Improved Community Detection using Stochastic Block Models
Minhyuk Park, Daniel Wang Feng, Siya Digra, The-Anh Vu-Le, George Chacko, Tandy Warnow
TL;DR
This work investigates the tendency of stochastic block models (SBMs) to produce disconnected clusters on large real-world and synthetic networks. It introduces simple post-processing strategies—Connected Components (CC), Well-Connected Clusters (WCC), and the Connectivity Modifier (CM)—to enforce edge-connectivity and improve clustering quality. Across 122 real networks and numerous synthetic LFR benchmarks, CC and especially WCC enhance accuracy metrics such as ARI, AMI, and NMI, while maintaining reasonable coverage; CM is more variable and can hurt performance. The findings provide practical, low-complexity remedies to bolster SBM-based community detection in large-scale graphs, with WCC recommended as the default post-processing step.
Abstract
Community detection approaches resolve complex networks into smaller groups (communities) that are expected to be relatively edge-dense and well-connected.
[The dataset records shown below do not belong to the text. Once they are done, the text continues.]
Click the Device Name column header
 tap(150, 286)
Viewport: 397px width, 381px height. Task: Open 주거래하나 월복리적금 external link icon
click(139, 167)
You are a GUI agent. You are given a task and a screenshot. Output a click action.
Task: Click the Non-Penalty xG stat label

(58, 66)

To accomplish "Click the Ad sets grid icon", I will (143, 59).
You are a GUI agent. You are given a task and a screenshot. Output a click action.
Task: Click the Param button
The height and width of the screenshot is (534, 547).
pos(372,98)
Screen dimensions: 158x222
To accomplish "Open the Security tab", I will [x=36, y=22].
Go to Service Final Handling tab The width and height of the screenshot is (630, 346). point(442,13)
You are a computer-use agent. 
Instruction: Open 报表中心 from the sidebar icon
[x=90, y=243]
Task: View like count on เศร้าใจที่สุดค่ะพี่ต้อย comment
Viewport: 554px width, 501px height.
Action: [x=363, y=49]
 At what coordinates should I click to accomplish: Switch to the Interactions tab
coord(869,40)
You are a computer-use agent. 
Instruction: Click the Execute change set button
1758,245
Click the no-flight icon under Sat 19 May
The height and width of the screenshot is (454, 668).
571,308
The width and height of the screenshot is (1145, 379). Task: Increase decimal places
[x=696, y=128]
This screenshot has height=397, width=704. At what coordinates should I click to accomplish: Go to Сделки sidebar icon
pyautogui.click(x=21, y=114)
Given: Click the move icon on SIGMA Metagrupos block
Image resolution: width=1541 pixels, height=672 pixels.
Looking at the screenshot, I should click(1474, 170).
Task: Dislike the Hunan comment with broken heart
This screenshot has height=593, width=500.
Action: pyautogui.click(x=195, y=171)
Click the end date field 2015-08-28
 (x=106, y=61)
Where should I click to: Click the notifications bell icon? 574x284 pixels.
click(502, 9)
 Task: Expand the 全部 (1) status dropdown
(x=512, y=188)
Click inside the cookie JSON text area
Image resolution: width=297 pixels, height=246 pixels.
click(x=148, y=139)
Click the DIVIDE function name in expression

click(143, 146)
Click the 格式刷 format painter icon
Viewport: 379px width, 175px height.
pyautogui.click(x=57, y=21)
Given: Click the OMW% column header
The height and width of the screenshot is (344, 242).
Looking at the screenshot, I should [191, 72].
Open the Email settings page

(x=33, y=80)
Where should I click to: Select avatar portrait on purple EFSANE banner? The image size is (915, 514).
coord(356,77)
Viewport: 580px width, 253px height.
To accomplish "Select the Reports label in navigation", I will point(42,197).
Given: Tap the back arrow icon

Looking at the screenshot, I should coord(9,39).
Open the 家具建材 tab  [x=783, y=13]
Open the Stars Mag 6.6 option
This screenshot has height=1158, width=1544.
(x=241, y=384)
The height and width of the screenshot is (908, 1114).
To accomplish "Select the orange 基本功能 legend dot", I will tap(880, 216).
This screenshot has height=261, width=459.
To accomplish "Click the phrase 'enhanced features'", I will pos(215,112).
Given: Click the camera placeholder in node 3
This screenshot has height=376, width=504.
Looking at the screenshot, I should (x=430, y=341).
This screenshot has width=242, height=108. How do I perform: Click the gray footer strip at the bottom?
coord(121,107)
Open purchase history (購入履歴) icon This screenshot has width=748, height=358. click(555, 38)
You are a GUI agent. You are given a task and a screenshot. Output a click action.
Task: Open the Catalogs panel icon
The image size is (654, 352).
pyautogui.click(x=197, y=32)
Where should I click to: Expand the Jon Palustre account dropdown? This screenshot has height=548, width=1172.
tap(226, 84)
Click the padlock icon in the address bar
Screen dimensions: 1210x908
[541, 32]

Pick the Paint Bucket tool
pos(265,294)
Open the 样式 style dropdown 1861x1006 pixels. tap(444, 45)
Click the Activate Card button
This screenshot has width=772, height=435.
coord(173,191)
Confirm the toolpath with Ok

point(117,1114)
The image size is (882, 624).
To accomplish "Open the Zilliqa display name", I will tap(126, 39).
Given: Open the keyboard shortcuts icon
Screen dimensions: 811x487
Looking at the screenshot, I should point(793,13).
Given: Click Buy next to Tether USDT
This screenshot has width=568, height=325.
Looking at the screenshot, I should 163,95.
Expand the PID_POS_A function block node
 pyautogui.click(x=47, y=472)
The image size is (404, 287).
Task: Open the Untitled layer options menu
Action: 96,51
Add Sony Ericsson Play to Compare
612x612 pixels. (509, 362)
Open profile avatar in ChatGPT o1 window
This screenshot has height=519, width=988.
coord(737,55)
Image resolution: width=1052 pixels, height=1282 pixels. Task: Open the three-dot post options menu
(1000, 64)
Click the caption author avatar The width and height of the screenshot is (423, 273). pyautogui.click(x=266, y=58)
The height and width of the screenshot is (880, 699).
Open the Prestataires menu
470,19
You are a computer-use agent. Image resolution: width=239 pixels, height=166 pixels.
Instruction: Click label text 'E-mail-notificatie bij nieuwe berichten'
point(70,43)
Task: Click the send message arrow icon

The stochastic block model (SBM) is one of several approaches used to uncover community structure in graphs. In this study, we demonstrate that SBM software applied to various real-world and synthetic networks produces poorly-connected to disconnected clusters. We present simple modifications to improve the connectivity of SBM clusters, and show that the modifications improve accuracy using simulated networks.